Today we are here to celebrate the naming of a very special girl, Samantha Brooke Cohen. In looking up the origin of the name, it says that in Hebrew (I think erroneously) that it is derived from שמוע, “G-d heard,” which would be a very fitting name. G-d heard your desire to have a child and gave you a beautiful baby girl. However, I see a better origin of the name as being סמן, or sign. Having a baby is one of the greatest signs of G-d’s presence in the world, especially as the child grows and learns from everything that you do, often emulating it and viewing it as an ideal. Our role as parents is a derivation from the Divine Parent, G-d.

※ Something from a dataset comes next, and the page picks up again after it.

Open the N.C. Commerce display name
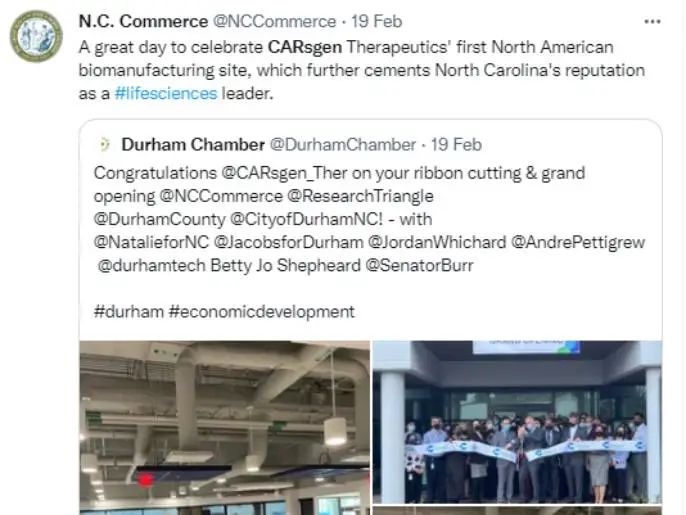 (143, 21)
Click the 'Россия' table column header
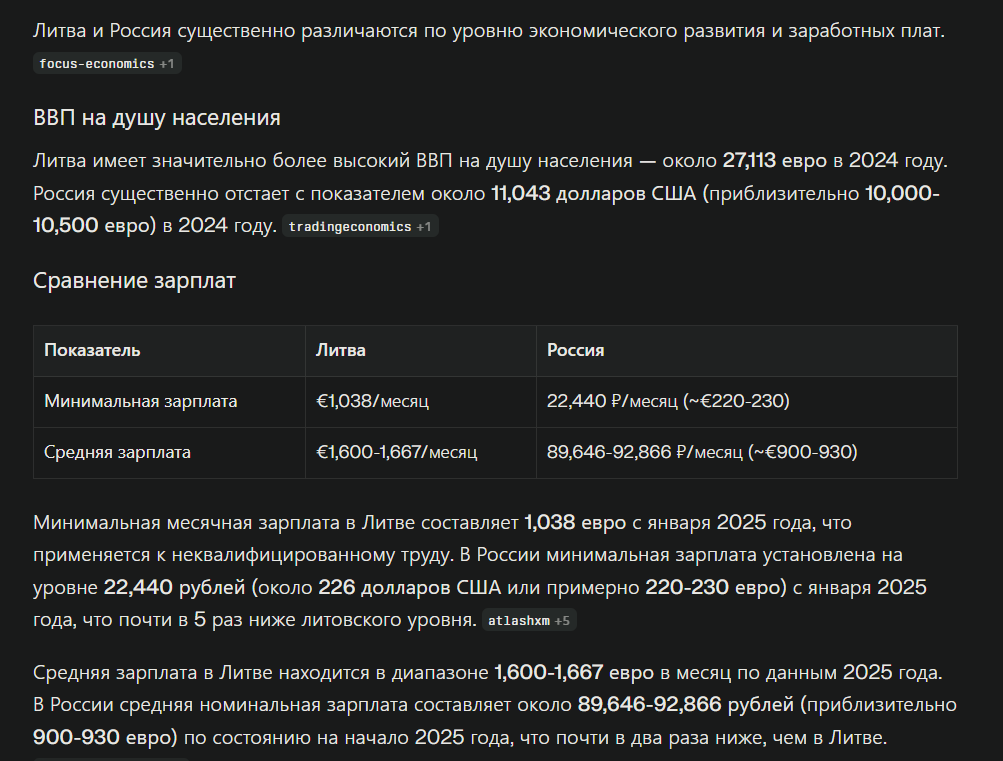The width and height of the screenshot is (1003, 761). point(575,351)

The origin of Brooke is a stream. We often find G-d’s presence in the beauty of nature. We go out to waterfalls, grand mountains, white-sand beaches and vistas to find a sense of serenity and joy. Not so for a child, however. S/he finds beauty in almost everything, experiencing it for the first time. We know that as Samantha Brooke grows, her curiosity will continue to abound and through looking at you as her example, you will both grow as well.

Carlee and David-we are blessed to have you living back in New York after having lived in Philadelphia for a number of years. We are also honored to celebrate with you ten months after we celebrated at Jilliane and Joshua’s daughter’s baby naming. In addition, we are blessed to have Samantha Brooke’s grandparents Erv, Bonnie z”l, Robert and Marlene, great-grandparents Edward and Eva, great-aunts Rosalyn and Mindy, great-uncle Andrew, aunts Jilliane, Rebecca and Lori, uncles Joshua, Douglas and Stu.

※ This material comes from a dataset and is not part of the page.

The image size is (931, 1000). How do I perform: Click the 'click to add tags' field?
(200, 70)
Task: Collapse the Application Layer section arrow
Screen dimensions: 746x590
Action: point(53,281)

We gave Emily Brooke the Hebrew name בלימע שרה after an incredible balabusta, Bonnie Hoffman z”l. Blima is Yiddish for the Hebrew Shoshana, a flower at times translated as “lily” or “rose.” Shir HaShirim contains one of my favorite expressions, כשושנה בין החוחים, like a flower amongst the thorns.[4] Bonnie definitely exemplified this persona, and I know Samantha will as well, flowering not only in terms of beauty but also in developing a strong, independent personality, like her grandmother, z”l.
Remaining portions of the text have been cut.